#### Exercises to complete
- a) In the notes on the essay question about dying for a cause, list every cause named in the line that begins "Cause-".
- b) Pick up the notes on the essay question about dying for a cause after their final sentence and keep writing.

— START Excerpt to read —

“No cause is ever worth dying for.” Discuss
Cause- fighting for freedom, ideologies, rights, status, wealth, power etc
Dying- Can interpret in both the literal and metaphorical manner. What exactly can constitute dying in the metaphorical manner? Dying in the sense of not living the life that an individual desires and wants?
This question is pretty simple, as it just requires students to assess whether if there are any worthy causes for an individual to sacrifice his or her life for. These causes can span many different areas such as the fight for freedom, the fight for religion and even personal causes like the rights to express oneself and sexual identity. Students should focus on different causes in order to have a better scope of the question. Students should also expand up the definition of “dying” in the paper. It should not just be viewed as death literally. Sometimes, “dying” can refer to the slow and gradual death of an individual, best manifested by the loss of passion in what one does, so much so that one is not living a life worth living. Also, it can refer to great personal sacrifices such as being jailed by political opponents. It may not be death in the literal sense, but still the sentence is slow death that leads to the dying of their beliefs. The term “ever” suggests that across time, it does not make sense to die for any cause as it is too idealistic, and what is important today, may not be important at all in the future.

— END Excerpt to read —
— START Information shown —

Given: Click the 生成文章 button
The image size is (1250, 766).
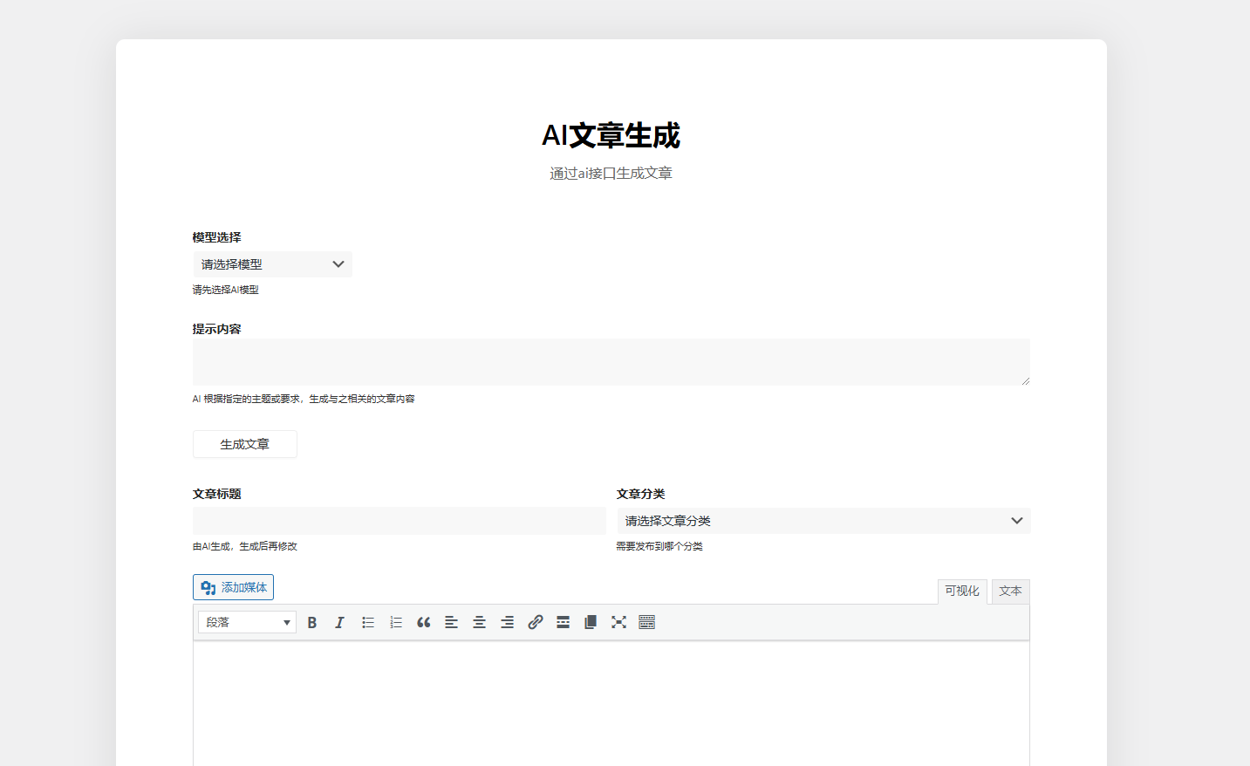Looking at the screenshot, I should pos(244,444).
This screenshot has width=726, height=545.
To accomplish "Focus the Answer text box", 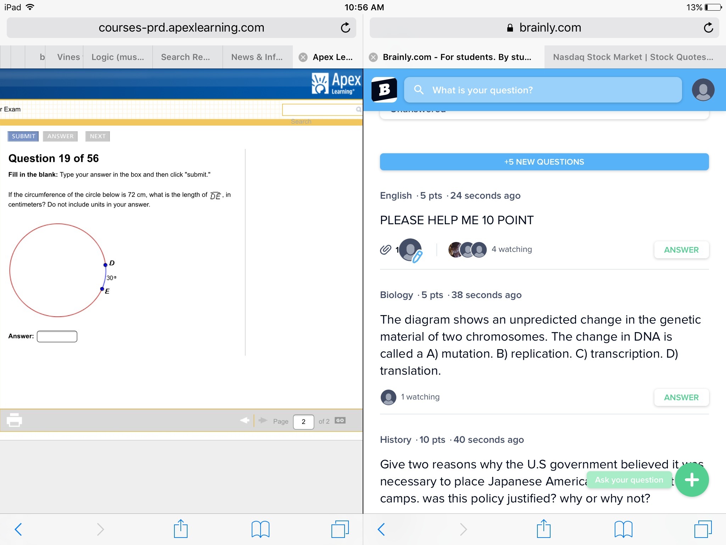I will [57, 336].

— END Information shown —

#### Answers by task
- a) freedom, ideologies, rights, status, wealth, power

- b)
Yes, causes are worth dying for
1.Extremist militant groups feel that dying for their cause display the highest form of commitment that one can display. In such a situation, death is seen as a badge of honour and it represents an individual’s chivalry to the end. This is also applicable in times of war where certain individuals are willing to die rather than betray themselves, their comrades, and their nation to the enemy state. Betrayal would be viewed as worst and more humiliating than death itself.
An instance would be the ISIS fighters who are willing to sacrifice their lives and even suicide bombers just to proceed with their cause and to attain their goals. Also, the Japanese has this culture of “Harakiri” (Ritual suicide) if they lost in battle and it is too shameful for them to bear. Also, during the Second World War, Japan had Kamikaze pilots who are willing to sacrifice for their nation and to advance their cause.
2.Every individual should have a cause that he or she should be willing to die for, otherwise they have been living their life in vain. This cause does not necessary have to be anything significant to society, as long as it is important enough for an individual. This cause could be the driving force of how an individual leads his life.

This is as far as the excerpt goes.